Differences of opinion on ethics can exacerbate the Pentagon’s existing challenges in attracting the best and brightest engineers to develop AI for military applications. The defense industry has already fallen behind the commercial sector in recruiting computer science and engineering talent because of salary and budget gaps, wrote Missy Cummings, director of the Humans and Autonomy Laboratory at Duke University, in a 2017 Chatham House report titled “Artificial Intelligence and the Future of Warfare.” On top of that, an increasingly vocal segment of the engineering workforce seems publicly disinclined to help the U.S. military pursue certain uses of AI technologies.

The U.S. military’s ongoing struggle to win hearts and minds in Silicon Valley may be feeding back into its anxiety about seeing U.S. tech giants reach out to China. From the Pentagon’s standpoint, it may seem like Silicon Valley is pouring talent and resources into helping a rival authoritarian power while turning up its nose at a U.S. military that sees itself as the defender of democracy. But the Pentagon’s focus on military competitive advantage lends itself to a certain institutional secrecy—such as declaring all 5,000 pages of Google’s work on Project Maven exempt from public disclosure—that is unlikely to convince skeptics who want more transparency in how the U.S. military uses AI and related technologies.

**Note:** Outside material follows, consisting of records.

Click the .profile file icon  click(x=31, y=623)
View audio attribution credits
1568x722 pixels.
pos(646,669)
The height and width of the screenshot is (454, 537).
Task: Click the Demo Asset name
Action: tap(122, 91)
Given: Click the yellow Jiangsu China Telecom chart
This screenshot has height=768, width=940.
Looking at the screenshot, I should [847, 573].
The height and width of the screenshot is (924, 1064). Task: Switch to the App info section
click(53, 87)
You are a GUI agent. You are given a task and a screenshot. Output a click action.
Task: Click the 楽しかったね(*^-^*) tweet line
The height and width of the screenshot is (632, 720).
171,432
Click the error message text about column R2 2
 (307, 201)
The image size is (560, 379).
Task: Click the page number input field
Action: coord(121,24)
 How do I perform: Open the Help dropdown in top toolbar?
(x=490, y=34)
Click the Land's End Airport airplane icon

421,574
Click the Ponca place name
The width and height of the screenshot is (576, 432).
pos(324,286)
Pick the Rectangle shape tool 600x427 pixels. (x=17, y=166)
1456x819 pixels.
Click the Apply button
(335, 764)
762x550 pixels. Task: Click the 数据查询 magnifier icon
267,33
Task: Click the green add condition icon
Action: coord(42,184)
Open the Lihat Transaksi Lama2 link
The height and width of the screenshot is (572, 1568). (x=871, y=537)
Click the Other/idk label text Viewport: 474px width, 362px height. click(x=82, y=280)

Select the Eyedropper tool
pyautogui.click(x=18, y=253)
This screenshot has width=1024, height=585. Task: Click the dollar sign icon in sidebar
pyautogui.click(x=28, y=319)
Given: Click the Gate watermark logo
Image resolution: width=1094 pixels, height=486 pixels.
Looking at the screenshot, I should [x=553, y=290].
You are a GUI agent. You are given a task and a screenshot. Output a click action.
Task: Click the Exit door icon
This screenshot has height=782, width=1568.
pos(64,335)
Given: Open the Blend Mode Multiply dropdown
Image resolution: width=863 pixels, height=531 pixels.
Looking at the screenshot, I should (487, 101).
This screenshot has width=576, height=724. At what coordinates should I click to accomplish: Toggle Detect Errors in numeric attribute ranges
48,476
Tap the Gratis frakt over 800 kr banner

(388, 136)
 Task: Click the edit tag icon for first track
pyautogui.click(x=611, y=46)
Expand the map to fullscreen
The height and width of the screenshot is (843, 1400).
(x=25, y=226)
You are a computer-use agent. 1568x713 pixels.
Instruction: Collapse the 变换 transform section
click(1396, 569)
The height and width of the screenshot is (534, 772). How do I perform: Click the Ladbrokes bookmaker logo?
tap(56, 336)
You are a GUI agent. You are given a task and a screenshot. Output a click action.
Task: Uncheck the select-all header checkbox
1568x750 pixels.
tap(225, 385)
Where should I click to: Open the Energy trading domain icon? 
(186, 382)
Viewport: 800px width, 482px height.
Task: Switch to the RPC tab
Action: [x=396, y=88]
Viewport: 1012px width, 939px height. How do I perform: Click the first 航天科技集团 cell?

For now, the Pentagon can take heart from several factors. The “China model” may make it easier for that country’s government to harness the civilian AI technologies for military purposes but also imposes a heavy-handed agenda and ideology on Chinese tech companies in a way that could “prove self-defeating, as a drive for innovation comes into conflict with a propensity to reassert Party control,” Kania says. She also sees the “openness of the American innovation ecosystem” that sometimes include global research partnerships with Chinese counterparts as a huge competitive advantage for the United States. Still, she advocates caution for such U.S.-Chinese partnerships.

“When Google or any American company or university chooses to engage with a Chinese counterpart, I hope that this this increased blurring of boundaries between academic and military-oriented research in China, particularly in artificial intelligence, will be a consideration,” Kania says.